You will spot the museum on your right by its stark, cubic shape formed from pale stone blocks, accented by horizontal bands of darker stone etched with the names of celebrated artists.
This is the Wallraf-Richartz-Museum and Fondation Corboud, the oldest museum in Cologne. Its roots stretch back to a local scholar named Ferdinand Franz Wallraf. In the late eighteenth and early nineteenth centuries, a wave of secularization swept through Europe. This meant countless monasteries and churches were dissolved by the government, and their ancient properties were suddenly seized.
Wallraf watched as centuries of sacred art faced sudden destruction or dispersal. He could not let that happen. So, he began to collect. He gathered up discarded altar panels, illuminated manuscripts, and medieval paintings, determined to save the cultural memory of his city. When he died in eighteen twenty-four, he left his massive life's work to the city of Cologne.
But the city soon realized they had a unique problem. They had a mountain of priceless masterpieces and absolutely nowhere to put them. Enter a wealthy local merchant named Johann Heinrich Richartz. In eighteen fifty-one, Richartz stepped forward and donated one hundred thousand thalers, an absolute fortune at the time, to fund a proper museum building. That generous partnership is why the institution bears both of their names today.

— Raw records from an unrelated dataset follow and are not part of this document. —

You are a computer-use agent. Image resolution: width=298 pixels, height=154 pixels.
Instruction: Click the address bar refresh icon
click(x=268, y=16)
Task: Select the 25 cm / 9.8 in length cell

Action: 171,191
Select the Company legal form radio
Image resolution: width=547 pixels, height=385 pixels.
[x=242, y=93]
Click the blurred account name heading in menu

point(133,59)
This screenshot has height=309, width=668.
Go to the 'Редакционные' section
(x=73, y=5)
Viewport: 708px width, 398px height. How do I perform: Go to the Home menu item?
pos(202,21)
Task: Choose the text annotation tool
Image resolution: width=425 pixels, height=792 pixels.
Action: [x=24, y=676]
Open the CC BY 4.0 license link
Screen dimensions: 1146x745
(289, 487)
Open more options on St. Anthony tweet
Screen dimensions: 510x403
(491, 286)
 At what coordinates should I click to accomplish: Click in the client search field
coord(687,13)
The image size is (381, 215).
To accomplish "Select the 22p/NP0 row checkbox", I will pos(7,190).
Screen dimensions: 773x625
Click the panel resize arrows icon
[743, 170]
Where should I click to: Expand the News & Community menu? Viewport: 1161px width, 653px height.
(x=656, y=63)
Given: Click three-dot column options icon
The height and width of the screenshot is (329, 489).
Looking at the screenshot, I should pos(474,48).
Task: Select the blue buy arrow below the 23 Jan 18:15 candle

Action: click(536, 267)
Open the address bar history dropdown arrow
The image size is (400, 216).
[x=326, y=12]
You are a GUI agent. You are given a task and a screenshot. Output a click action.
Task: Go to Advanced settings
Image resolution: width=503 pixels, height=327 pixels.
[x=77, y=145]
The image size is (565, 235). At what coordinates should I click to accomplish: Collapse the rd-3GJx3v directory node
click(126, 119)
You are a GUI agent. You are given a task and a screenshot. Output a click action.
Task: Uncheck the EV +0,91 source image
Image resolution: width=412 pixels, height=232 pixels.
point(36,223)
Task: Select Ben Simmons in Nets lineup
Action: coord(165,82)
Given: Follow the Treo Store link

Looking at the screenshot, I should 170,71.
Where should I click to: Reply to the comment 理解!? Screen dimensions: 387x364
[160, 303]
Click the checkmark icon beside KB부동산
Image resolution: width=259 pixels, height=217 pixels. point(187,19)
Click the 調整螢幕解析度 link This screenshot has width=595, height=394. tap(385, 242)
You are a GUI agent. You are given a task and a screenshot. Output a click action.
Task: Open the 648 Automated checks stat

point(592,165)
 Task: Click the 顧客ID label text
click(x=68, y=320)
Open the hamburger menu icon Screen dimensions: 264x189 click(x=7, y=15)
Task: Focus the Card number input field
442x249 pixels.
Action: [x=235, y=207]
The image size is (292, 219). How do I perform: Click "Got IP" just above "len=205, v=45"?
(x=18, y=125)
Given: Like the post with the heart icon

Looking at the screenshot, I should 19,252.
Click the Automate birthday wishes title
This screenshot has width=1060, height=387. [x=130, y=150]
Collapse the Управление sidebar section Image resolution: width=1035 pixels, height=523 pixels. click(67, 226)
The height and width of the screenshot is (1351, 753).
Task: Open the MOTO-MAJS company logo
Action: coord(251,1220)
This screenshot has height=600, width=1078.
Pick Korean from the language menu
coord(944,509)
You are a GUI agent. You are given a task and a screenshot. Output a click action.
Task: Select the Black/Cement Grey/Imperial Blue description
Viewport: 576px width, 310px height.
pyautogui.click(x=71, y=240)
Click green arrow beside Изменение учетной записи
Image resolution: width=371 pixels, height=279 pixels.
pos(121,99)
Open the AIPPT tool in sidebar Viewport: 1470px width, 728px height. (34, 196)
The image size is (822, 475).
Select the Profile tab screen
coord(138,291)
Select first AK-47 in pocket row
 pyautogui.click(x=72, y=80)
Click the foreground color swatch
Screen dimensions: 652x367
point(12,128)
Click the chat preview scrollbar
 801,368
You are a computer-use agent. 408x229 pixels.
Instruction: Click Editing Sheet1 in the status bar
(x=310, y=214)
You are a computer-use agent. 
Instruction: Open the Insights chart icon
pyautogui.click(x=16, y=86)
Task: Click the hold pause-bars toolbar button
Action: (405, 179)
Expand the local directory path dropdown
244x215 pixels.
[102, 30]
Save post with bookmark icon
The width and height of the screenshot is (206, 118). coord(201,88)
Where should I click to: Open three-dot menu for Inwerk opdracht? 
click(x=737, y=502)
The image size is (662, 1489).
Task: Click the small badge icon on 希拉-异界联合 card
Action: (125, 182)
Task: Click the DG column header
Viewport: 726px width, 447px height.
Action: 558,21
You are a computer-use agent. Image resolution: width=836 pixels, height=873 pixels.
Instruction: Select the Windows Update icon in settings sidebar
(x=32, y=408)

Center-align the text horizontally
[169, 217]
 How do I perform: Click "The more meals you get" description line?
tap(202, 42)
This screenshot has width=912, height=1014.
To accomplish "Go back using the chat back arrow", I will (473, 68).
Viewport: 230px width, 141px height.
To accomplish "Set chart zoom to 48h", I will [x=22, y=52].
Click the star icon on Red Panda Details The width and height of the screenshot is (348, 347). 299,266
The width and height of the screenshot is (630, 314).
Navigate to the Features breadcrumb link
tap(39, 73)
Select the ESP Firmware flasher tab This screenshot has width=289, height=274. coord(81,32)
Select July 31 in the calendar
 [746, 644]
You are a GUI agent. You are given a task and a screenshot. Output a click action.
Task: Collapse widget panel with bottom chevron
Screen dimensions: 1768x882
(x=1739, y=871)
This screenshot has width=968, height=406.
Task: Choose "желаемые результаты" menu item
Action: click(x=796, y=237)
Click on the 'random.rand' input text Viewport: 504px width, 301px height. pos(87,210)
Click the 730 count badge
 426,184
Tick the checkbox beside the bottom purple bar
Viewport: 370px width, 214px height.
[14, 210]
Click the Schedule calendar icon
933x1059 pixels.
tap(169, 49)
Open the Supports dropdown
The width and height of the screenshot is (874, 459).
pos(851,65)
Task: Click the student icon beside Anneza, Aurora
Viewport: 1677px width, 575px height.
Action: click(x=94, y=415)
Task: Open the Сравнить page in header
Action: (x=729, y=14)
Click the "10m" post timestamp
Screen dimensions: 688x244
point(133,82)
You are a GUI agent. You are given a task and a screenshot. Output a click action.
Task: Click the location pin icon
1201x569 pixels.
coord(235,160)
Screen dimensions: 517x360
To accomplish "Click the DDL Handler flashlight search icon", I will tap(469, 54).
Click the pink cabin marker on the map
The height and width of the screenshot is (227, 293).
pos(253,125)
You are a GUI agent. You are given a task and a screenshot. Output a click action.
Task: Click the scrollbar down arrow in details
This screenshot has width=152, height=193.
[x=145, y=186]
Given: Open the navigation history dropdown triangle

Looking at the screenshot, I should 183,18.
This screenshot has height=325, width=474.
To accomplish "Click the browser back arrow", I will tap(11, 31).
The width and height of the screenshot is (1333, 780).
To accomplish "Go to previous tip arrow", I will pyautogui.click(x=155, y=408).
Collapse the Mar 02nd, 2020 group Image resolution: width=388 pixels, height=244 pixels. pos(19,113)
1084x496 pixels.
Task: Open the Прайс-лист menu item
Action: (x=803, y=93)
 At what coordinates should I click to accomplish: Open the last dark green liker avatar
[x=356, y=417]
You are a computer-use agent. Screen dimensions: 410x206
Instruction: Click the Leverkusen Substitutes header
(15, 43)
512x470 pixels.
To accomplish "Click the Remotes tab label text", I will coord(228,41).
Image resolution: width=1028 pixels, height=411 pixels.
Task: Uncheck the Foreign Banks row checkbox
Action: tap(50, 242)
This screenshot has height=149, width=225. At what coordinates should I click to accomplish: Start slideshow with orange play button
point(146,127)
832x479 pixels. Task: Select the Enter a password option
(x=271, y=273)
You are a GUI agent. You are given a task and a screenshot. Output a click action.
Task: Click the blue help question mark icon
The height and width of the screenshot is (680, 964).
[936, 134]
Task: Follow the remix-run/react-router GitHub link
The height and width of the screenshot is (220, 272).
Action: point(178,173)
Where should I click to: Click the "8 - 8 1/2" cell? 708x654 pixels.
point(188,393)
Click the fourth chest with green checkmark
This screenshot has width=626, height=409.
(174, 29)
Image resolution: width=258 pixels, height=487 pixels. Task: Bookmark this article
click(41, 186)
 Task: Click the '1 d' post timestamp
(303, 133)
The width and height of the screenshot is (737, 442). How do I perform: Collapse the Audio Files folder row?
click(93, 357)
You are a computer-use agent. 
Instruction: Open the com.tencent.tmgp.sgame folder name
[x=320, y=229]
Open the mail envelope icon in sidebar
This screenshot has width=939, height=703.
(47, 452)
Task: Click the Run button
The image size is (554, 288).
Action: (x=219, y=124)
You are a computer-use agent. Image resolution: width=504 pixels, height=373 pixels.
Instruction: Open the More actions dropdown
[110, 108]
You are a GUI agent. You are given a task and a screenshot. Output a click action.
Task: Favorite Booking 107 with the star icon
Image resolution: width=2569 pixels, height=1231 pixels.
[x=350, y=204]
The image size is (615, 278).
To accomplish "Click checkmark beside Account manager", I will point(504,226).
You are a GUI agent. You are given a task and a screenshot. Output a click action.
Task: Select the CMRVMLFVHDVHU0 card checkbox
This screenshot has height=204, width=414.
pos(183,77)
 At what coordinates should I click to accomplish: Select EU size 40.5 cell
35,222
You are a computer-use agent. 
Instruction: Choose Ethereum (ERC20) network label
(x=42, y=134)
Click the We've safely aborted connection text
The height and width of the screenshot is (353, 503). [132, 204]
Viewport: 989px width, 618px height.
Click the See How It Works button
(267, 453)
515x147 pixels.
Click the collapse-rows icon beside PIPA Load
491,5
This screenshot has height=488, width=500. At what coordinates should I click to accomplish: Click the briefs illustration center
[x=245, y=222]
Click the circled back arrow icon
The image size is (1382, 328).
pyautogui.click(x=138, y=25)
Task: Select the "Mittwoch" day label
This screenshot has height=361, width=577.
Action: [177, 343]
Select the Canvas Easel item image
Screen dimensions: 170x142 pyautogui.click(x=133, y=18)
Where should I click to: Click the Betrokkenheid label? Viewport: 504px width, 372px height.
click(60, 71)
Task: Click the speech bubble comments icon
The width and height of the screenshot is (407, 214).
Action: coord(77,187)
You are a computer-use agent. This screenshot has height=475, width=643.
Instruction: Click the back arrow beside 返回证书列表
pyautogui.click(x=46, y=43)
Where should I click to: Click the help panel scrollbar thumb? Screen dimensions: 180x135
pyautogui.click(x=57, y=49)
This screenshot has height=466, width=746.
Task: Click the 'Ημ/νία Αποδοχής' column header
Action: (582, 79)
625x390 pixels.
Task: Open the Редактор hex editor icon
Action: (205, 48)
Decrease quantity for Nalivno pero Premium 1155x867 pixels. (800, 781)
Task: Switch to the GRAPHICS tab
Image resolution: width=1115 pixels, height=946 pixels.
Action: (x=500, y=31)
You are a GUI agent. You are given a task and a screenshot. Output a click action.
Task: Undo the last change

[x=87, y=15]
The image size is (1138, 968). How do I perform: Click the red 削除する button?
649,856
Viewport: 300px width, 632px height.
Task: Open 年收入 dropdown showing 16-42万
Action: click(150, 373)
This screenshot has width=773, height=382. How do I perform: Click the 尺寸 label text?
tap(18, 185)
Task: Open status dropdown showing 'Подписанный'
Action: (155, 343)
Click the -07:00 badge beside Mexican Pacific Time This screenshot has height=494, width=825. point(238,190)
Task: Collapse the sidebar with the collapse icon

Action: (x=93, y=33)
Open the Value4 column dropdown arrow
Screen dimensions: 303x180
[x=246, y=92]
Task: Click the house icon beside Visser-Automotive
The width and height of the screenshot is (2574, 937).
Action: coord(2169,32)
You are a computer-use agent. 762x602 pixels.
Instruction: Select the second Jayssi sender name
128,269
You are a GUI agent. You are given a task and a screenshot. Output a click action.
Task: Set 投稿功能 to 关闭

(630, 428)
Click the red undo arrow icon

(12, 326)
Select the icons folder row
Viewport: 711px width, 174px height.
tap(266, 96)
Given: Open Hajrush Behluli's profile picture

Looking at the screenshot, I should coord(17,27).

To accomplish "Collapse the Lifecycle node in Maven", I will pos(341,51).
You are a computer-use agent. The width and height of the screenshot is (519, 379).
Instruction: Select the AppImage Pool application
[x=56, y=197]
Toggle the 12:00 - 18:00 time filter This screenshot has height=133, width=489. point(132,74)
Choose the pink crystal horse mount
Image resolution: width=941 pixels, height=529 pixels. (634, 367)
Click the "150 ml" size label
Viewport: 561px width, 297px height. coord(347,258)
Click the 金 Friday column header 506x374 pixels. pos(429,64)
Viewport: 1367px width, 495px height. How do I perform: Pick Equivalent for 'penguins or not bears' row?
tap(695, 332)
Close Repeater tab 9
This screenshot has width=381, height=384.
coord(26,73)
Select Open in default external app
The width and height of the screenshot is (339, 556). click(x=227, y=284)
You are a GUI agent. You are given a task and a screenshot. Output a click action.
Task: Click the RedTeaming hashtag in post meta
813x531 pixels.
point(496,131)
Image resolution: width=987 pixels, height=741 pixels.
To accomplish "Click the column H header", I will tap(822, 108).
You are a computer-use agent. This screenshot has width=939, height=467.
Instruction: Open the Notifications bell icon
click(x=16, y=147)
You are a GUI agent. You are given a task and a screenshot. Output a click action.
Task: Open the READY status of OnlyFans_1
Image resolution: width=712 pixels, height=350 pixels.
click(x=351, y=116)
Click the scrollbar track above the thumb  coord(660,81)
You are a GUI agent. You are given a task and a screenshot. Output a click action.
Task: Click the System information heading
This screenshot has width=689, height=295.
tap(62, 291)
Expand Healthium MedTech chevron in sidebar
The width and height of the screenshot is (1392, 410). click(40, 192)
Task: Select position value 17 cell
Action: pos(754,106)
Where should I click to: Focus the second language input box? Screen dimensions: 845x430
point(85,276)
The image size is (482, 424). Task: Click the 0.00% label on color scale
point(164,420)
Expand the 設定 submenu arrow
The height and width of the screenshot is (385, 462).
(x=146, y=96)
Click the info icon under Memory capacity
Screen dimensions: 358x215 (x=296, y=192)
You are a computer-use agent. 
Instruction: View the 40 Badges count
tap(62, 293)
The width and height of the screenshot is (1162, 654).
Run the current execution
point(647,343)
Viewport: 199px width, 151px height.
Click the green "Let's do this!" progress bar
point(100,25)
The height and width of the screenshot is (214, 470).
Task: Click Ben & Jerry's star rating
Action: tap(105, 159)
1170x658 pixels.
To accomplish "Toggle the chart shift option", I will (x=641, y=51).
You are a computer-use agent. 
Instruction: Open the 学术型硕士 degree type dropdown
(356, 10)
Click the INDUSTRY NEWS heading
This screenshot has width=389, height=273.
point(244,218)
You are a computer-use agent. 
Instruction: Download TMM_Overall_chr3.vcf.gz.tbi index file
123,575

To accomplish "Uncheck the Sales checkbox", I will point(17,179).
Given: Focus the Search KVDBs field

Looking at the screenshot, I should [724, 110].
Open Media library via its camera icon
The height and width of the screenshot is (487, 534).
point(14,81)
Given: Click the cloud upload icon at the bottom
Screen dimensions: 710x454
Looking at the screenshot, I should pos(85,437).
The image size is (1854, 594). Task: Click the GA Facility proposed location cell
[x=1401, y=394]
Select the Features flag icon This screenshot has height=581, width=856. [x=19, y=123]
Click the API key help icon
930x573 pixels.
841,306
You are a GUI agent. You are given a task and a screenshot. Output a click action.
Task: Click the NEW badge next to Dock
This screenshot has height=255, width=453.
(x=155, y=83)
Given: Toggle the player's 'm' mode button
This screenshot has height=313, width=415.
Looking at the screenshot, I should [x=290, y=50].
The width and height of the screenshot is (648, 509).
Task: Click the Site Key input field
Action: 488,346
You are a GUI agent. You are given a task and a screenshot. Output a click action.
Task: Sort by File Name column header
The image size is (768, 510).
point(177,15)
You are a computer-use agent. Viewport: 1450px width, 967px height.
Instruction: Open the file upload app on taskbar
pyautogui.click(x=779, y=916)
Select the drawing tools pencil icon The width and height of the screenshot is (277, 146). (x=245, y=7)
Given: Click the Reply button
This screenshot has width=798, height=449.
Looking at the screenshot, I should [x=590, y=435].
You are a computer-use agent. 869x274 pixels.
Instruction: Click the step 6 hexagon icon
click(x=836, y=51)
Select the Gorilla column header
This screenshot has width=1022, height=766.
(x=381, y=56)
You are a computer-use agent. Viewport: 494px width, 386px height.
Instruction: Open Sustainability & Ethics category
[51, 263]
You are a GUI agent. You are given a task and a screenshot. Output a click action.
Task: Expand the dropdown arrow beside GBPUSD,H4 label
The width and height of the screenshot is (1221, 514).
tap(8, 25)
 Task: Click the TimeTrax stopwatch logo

The original building was entirely destroyed during the heavy air raids in the summer of nineteen forty-three, but thankfully, the art had been moved and survived. Today, inside this modern structure designed by architect Oswald Mathias Ungers, which opened in two thousand and one, you will find the world's most extensive collection of medieval painting. Because Cologne largely avoided massive fires and religious iconoclasm, which is the deliberate destruction of religious icons that ravaged other European cities, masterpieces by medieval painters like Stefan Lochner remain perfectly preserved here.
The journey through art does not stop in the Middle Ages. The collection spans all the way to the twentieth century. In two thousand and one, a Swiss collector named Gérard Corboud and his wife Marisol added their immense private collection of Impressionist and Neo-Impressionist art as a permanent loan. Now, the dramatic Baroque shadows of Rembrandt and Peter Paul Rubens share this institution with the vibrant, light-filled canvases of Claude Monet, Pierre-Auguste Renoir, and Vincent Van Gogh. The museum also houses an astonishing graphic collection of more than seventy-five thousand prints and drawings.
If you want to explore the galleries, the museum is open Tuesday through Sunday from ten in the morning to six in the evening, and closed on Mondays.
This austere stone cube protects a fragile, beautiful lineage of human creativity. Whenever you are ready to continue, let us make our way to the next stop.